In this May 17, 2017 photo, a supporter of Iranian President Hassan Rouhani flashes a victory sign as she holds a poster of Rouhani during a street campaign ahead of the May 19 presidential election in downtown Tehran, Iran. President Hassan Rouhani, a moderate, is seeking re-election in a vote that will largely serve as a referendum on his outreach to the West, which culminated in the 2015 nuclear deal with world powers. (Ebrahim Noroozi / AP)
TEHRAN — Iranian President Hassan Rouhani staked his political future on opening Iran ever so slightly to the outside world and overcoming hard-liners' opposition to secure a historic nuclear deal in exchange for relief from crippling sanctions.
No incumbent president has failed to win re-election since 1981, when Ayatollah Ali Khamenei became president himself
He'll soon find out if voters think it's enough to keep him in the job.
The 68-year-old cleric, a moderate within Iran's political system, has history on his side as Iranians vote for president Friday. No incumbent president has failed to win re-election since 1981, when Ayatollah Ali Khamenei, the current supreme leader and most powerful man in Iran, became president himself.

> _Your tasks_:
• a. In the article on Iran's presidential election, how old is Hassan Rouhani?
• b. Rewrite the passage of the Iran election article that begins at the words "In this May" and stops after "in the job.", substituting "a second term" for "re-election".
• c. Carry on writing the article about Rouhani's re-election bid from its final sentence onward.

> _Information shown_:
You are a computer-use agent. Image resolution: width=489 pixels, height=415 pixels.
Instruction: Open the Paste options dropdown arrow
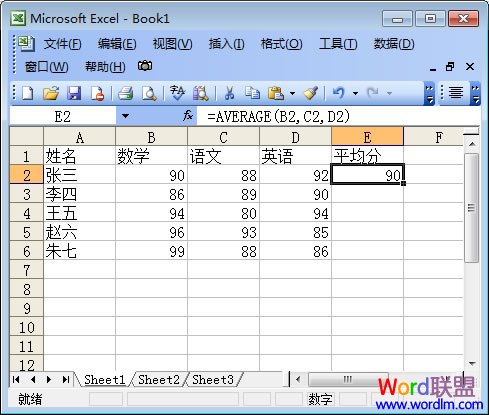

> _Your written answers_:
• a. 68

• b.
In this May 17, 2017 photo, a supporter of Iranian President Hassan Rouhani flashes a victory sign as she holds a poster of Rouhani during a street campaign ahead of the May 19 presidential election in downtown Tehran, Iran. President Hassan Rouhani, a moderate, is seeking a second term in a vote that will largely serve as a referendum on his outreach to the West, which culminated in the 2015 nuclear deal with world powers. (Ebrahim Noroozi / AP)
TEHRAN — Iranian President Hassan Rouhani staked his political future on opening Iran ever so slightly to the outside world and overcoming hard-liners' opposition to secure a historic nuclear deal in exchange for relief from crippling sanctions.
No incumbent president has failed to win a second term since 1981, when Ayatollah Ali Khamenei became president himself
He'll soon find out if voters think it's enough to keep him in the job.

• c.
Political analysts and the scant polling data that's available suggest Rouhani will come out on top among the four candidates left running, though an outright win is by no means assured. Failure to secure a majority Friday would send the two top vote-getters into a runoff a week later.
His supporters streamed into downtown Tehran streets thick with police for rallies that lasted into the early hours Thursday, just ahead of a 24-hour no-campaigning period before the vote.
The rallies were largely peaceful even as Rouhani supporters faced off against smaller crowds supporting his main rival, hard-liner Ebrahim Raisi, though police rushed reinforcements to break up Rouhani rallies that grew large enough to block traffic.
Working against Rouhani is a sense among many Iranians that the 2015 nuclear deal, which saw Iran accept limits on its atomic energy program, has failed to deliver an economic windfall.
Although nuclear-related sanctions were lifted because of the deal, other US and other international sanctions remain in effect.
Unemployment, meanwhile, remains stuck in the double digits, with nearly a third of Iranian youth out of work, according to the International Monetary Fund.
Rouhani's stiffest challenge comes from Raisi, a law professor and former prosecutor who heads an influential religious charitable foundation with vast business holdings. He is seen by many as close to Khamenei, and has even been talked about as a possible successor to him. Khamenei has stopped short of endorsing anyone.
Raisi won the support of two major clerical bodies and promised to boost welfare payments to the poor. His populist posture, anti-corruption rhetoric and get-tough reputation are likely to energize conservative rural and working-class voters.
In a bid to woo younger voters, he has even turned to appearing in a viral video next to a tattooed, once-underground rapper named Amir Tataloo — despite his own history of supporting the cancellation of concerts on moral grounds.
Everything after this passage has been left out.